Space Explorers : L'INFINI, inspirée par la série Space Explorers et créée en collaboration avec le Centre Phi, est une expérience in situ présentée dans le Vieux-Montréal qui permet au participant de voyager et de se promener tout le long de l’exposition immersive. C’est une étape importante pour Felix & Paul Studios, qui cherche à élargir son public. Jusque-là, les œuvres cinématographiques immersives produites par le studio visaient un public de niche qui possédait l’équipement requis ou qui visitait des festivals sélects. «Durant ces années, nous avons gagné des prix, nous nous sommes positionnés. Pour atteindre le grand public, nous allons faire ce que nous avons toujours fait : inventer notre propre modèle de distribution», explique Félix Lajeunesse.

Les 5 clés du leadership, selon Felix & Paul Studios  

 

Travailler en équipe et valoriser les compétences complémentaires.

Écouter son intuition et s’y fier.

Rechercher le risque, sans en être dépendant.

Reconnaître et valoriser la place de chacun dans l’entreprise.
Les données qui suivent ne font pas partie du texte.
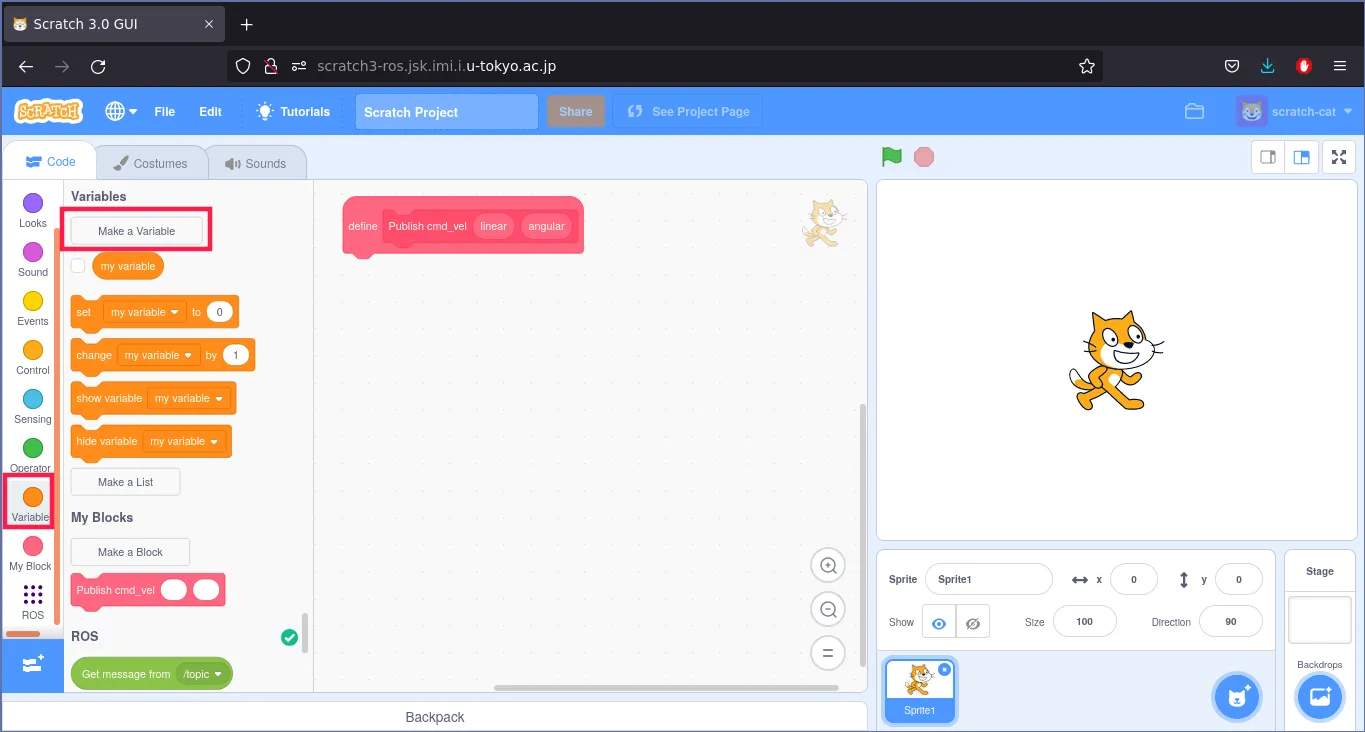This screenshot has height=732, width=1365.
Task: Zoom out on the code workspace
Action: 828,610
Aimer, par-dessus tout, ce qu’on fait.

Au moment d’écrire ces lignes, plus de 250 000 personnes ont vu L'INFINI à Montréal en 2021, ainsi qu’à Houston, Seattle et San Francisco. Et les entrepreneurs multiplient les sites d’exposition, à Montréal, à Vancouver, et en Corée. «Nous voulons construire quelque chose comme un Disney de la réalité virtuelle», ajoute tranquillement le réalisateur. Rien de moins.
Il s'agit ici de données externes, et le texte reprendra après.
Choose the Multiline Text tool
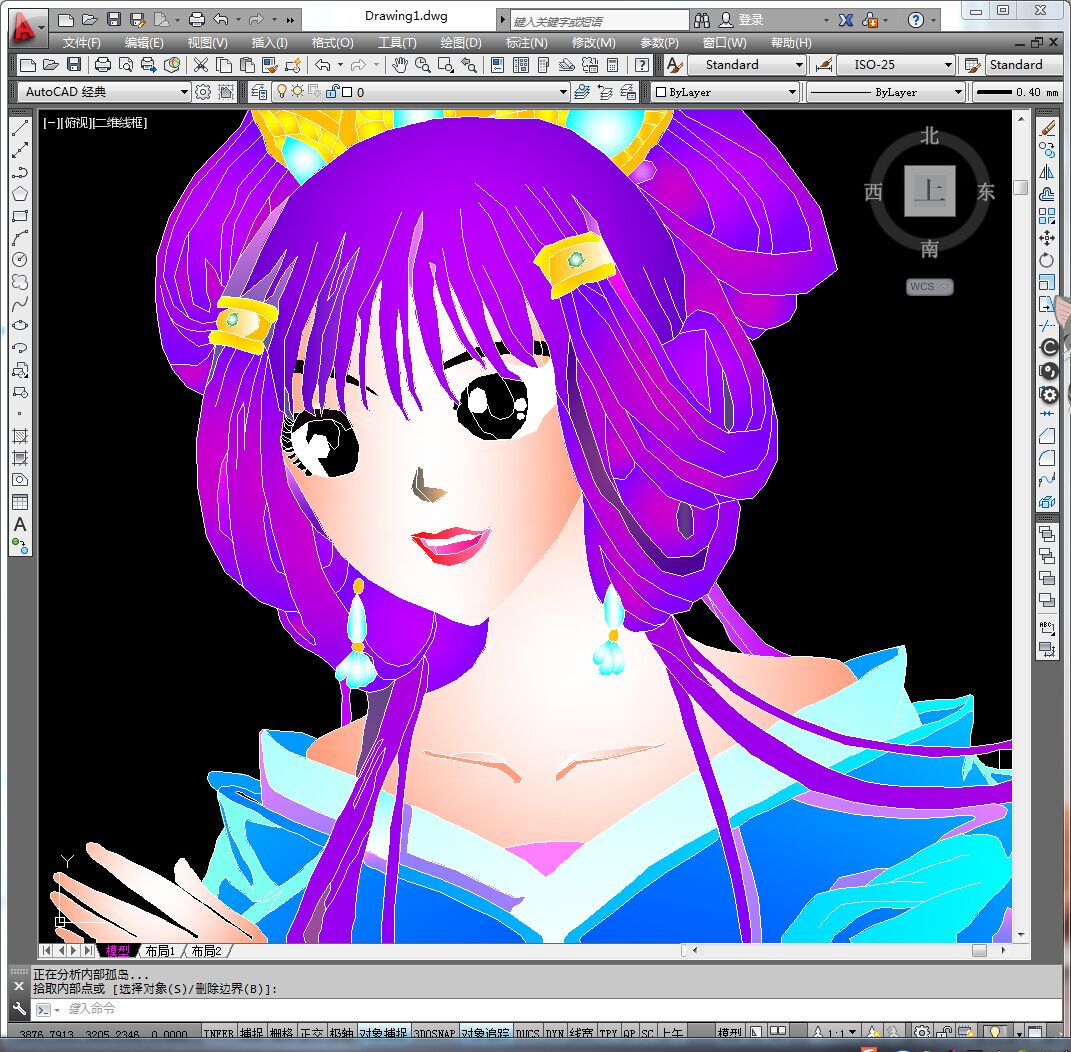pos(20,525)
À chaque étape, le trio d’entrepreneurs a développé les outils dont il avait besoin à partir de zéro. Et il continue de façonner cet univers interactif, en racontant des histoires en immersion grâce aux possibilités illimitées du numérique. «On avance, encore une fois, vers l’inconnu. L’inconnu, c’est à la fois ce qui est le plus difficile et le plus grisant : il est indissociable de la peur, de l’incertitude. C’est aussi un sentiment de découverte extraordinaire, un sentiment que tout est possible, bien que ça demeure toujours intimidant», confie Félix Lajeunesse.

Sur ce chemin qui est le leur, il n’y a pas de règle. «Même si on voulait être safe, il n’y a pas de modèle de ce que l’on fait. Le seul modèle qui existe, on est en train de l’inventer», ajoute Paul Raphaël avec enthousiasme.
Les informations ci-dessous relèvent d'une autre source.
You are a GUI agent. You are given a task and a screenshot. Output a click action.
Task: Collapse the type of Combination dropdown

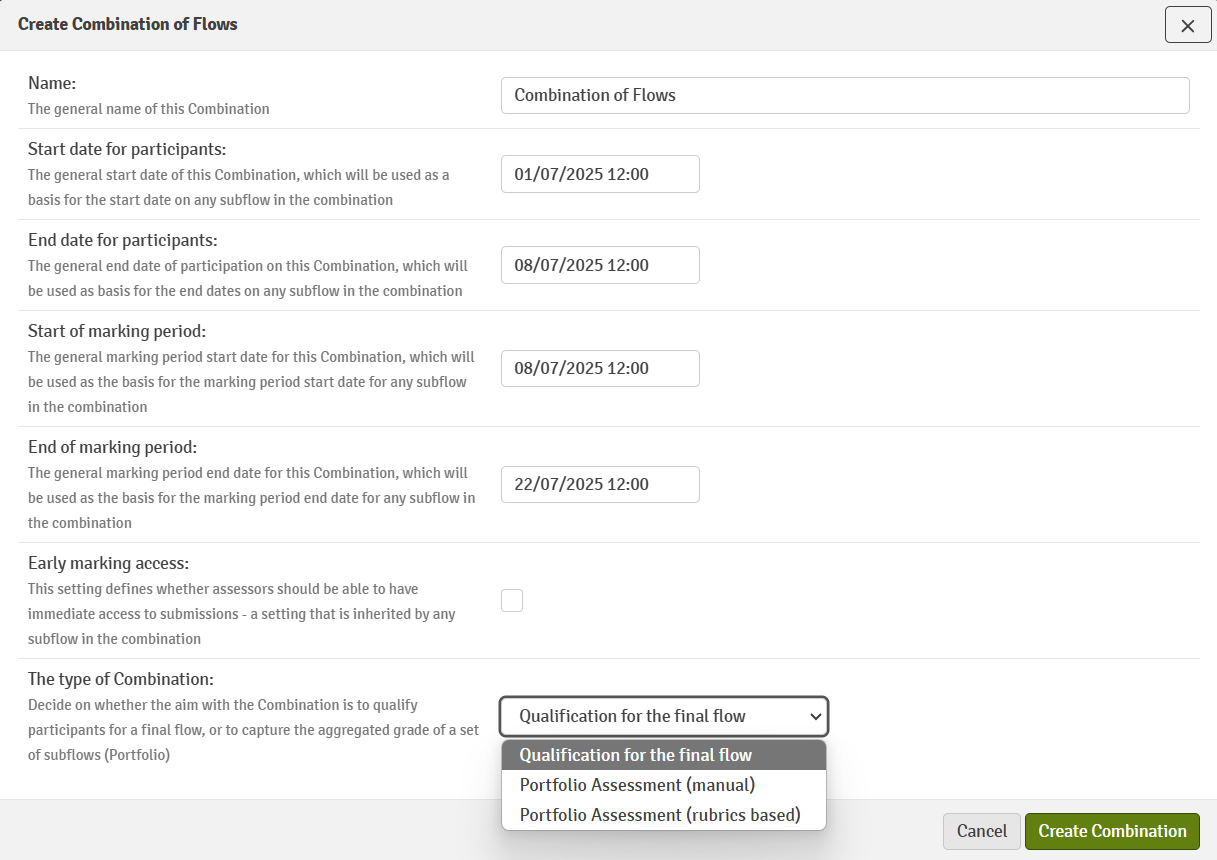[664, 716]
Repoussant les limites avec des projets de plus en plus ambitieux, Félix Lajeunesse précise que le trio ne cherche pas le risque pour le simple plaisir. Il doit évaluer le potentiel de l’aventure et décider d’y aller pour explorer plus loin encore. Et le meilleur conseil des trois amis est simple : «Être passionné! Tout ce qu’on fait vient du cœur. Ce serait impossible de le faire autrement. Quand tu fais ce que tu aimes, tu trouves toujours les réponses à tes questionnements.»

Felix & Paul Studios

Fondée en 2013, l’entreprise, établie dans le Vieux-Montréal, emploie 65 personnes. Ce studio de création, de production et de développements technologiques spécialisé dans le narratif immersif et dans les expériences en réalité virtuelle cinématographique fait figure de pionnier en créant un lien entre la création et l’innovation technologique, notamment un système de caméra 3D 360 et une suite logicielle sur mesure pour les besoins de la postproduction. Nombre des projets du studio, dont Strangers with Patrick Watson et la série Space Explorers, ont été primés; de plus, les collaborations de l’entreprise avec le Cirque du Soleil, Jurassic World, Bill Clinton, Michelle et Barack Obama ou LeBron James et la NASA, entre autres, ont contribué à sa reconnaissance internationale.